Trustpilot CEO Peter Holten Mühlmann: ‘Everybody suspects everyone is an a***hole — but people are nice’

·4 min read
Trustpilot founder and CEO Peter Holten Mühlmann (Trustpilot)
Trustpilot founder and CEO Peter Holten Mühlmann (Trustpilot)

“A lot of CEOs tell me that they use Trustpilot to see how their business is really doing because it’s unfiltered," Peter Holten Mühlmann says, with a slight grin.

Holten Mühlmann’s own business is doing very well, thank you very much. Trustpilot went public in a £1.1 billion IPO on the London Stock Exchange last March, and figures published this week show revenue was up 29% to $131 million (£95.3 million) in the six months to 31 December, ahead of forecasts.

"I think we are only 1% of what we can become," Holten Mühlmann says, sitting around a table at his swish new London base on the City’s Mincing Lane. "Today we have around 160 million reviews on the platform, but there should be billions.”

The softly-spoken 39-year-old, a self-described “big introvert”, launched Trustpilot from his parents’ garage in 2007 as a side project. The service lets people rate companies with up to five stars and leave short reviews.

It may sound simple, but in a world of online commerce Trustpilot has been transformational, helping people decide which companies to buy from and those to avoid. The business earns its money by charging firms to host ratings on their websites.

"When I started Trustpilot, a lot of people would say ‘isn’t it all going to be negative reviews?” Holten Mühlmann recalls. “Why would you bother to write a positive review?’ Everybody suspects that everyone else is a total a***hole.

"It turns out the average star rating is 4.3 or 4.4 — people are nicer than you suspect."

Building the business involved "gruelling" 18-hour days fuelled by caffeine. Now, the Dane is adapting to life as CEO of a public company — a very different proposition.

"Increasingly I am realising, as the company gets bigger, that as the CEO I’m actually not involved in that much,” he says. “Employees’ lives would become insufferable if I involved myself in everything.

“I try to actually not keep myself busy. I try to leave a lot of room in the day and ask myself ‘what are the three things I care about’?"

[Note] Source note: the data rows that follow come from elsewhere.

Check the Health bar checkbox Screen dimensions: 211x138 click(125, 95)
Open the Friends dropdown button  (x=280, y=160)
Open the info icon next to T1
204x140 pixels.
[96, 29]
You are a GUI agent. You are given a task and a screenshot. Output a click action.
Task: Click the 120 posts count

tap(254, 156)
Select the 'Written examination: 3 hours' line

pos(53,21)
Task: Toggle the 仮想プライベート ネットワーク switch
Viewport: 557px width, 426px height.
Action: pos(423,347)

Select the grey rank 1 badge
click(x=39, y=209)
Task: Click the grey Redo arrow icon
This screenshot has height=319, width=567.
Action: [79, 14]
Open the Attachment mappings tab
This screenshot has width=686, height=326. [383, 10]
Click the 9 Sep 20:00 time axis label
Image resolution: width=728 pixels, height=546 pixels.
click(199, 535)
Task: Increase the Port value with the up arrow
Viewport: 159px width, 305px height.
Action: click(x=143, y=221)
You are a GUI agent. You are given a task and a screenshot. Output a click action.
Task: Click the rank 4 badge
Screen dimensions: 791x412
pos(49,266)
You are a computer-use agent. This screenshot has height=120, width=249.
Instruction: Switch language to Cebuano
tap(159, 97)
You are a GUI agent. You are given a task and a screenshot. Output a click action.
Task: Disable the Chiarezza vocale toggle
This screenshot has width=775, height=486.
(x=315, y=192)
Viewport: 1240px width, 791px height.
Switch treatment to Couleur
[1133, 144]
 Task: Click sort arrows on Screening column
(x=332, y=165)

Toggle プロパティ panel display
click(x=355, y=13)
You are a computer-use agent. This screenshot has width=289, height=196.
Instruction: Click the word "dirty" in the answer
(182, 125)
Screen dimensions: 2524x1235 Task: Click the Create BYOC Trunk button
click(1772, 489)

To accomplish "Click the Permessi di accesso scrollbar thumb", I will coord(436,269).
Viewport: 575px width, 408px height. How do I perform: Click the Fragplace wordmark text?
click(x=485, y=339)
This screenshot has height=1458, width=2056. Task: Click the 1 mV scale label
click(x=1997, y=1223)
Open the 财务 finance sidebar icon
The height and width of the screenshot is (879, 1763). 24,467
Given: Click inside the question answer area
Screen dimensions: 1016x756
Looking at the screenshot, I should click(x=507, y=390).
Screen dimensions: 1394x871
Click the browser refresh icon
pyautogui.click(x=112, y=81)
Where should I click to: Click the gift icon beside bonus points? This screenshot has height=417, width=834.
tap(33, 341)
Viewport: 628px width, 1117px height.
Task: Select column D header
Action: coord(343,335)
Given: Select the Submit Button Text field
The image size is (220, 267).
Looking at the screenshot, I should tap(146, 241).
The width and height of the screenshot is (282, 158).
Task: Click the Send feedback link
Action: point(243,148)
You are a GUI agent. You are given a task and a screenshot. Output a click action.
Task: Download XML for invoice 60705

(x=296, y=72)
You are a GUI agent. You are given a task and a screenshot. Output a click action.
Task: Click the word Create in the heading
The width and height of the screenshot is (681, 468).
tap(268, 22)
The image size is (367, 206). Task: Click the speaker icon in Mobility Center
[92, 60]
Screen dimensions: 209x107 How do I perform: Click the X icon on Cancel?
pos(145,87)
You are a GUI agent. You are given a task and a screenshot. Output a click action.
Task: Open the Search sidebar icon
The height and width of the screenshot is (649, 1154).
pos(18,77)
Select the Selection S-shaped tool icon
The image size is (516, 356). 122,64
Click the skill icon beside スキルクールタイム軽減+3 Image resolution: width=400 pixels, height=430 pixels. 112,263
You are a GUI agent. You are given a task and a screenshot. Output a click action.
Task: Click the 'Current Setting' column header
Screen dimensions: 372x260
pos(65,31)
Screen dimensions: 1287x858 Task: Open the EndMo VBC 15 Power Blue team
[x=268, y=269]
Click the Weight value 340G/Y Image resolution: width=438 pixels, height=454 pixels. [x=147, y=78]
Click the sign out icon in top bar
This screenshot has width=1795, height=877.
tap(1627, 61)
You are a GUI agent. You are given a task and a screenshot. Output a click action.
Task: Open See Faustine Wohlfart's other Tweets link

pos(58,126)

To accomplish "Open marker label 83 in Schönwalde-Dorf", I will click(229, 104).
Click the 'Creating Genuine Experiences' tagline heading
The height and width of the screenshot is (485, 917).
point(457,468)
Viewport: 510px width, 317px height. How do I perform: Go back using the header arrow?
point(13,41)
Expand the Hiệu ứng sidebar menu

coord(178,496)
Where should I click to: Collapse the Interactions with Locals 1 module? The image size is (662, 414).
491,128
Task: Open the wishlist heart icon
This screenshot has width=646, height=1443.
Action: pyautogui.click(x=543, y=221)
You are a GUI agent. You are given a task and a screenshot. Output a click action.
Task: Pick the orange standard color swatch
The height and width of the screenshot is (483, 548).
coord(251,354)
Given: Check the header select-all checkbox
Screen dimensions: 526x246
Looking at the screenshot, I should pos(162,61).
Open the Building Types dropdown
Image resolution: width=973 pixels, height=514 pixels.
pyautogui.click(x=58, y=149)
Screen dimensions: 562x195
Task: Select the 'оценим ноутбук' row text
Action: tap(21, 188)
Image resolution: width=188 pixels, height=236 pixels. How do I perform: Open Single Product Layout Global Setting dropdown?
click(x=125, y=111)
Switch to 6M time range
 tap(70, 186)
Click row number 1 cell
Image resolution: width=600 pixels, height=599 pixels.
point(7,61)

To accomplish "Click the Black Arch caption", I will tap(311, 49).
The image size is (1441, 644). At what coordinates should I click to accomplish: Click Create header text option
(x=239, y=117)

These days he spends more time with his girlfriend and manages to exercise daily. The one downside to this new life is Holten Mühlmann is not as free as he once was to talk openly about how the business is doing — something he finds difficult.

The stock has been one a wild ride since the company joined the market. Shares offered at 265p reached highs of 460p in September, before dropping sharply as investors sold after a lock-up period ended. The stock is now trading more or less where it started.

Trustpilot has offices in London, Copenhagen and Berlin. The pandemic pushed the business to “look at talent first and location second" when hiring, Holten Mühlmann says, but he is committed to offices.

"I’m a big introvert, so at first I thought it was so nice not having to go to all these arrangements,” he says. “But then I found that it was very psychological unhealthy not to meet people in the real world.”

The company was one of the corporate world’s pandemic winners. Lockdowns and other government restrictions forced more sectors further online — everything from education to undertakers — and that means more services to review on Trustpilot.

Trustpilot CEO Peter Holten Mühlmann (Trustpilot)
Trustpilot CEO Peter Holten Mühlmann (Trustpilot)

In recent years the company has faced criticism for fake reviews. Trustpilot removed 2.2 million fake reviews in 2020, according to its last public announcement on the problem. The figure shows the company is taking the issue seriously, but also underlines the scale of the problem. New data is due in the company’s next annual transparency report, set to be released next month.

Holten Mühlmann says Trustpilot is constantly introducing new technology to help identify and remove fake posts. Despite problems like these, he thinks there is more open road ahead of the company.

“We have 626,000 domains where a person has shared their experience, and I think that should also be measured in the tens of millions on a global scale,” he says.

There is potential to sell more data to companies too.

"We can become a lot better at helping businesses understand their customers better. We’re only just scratching the surface in that."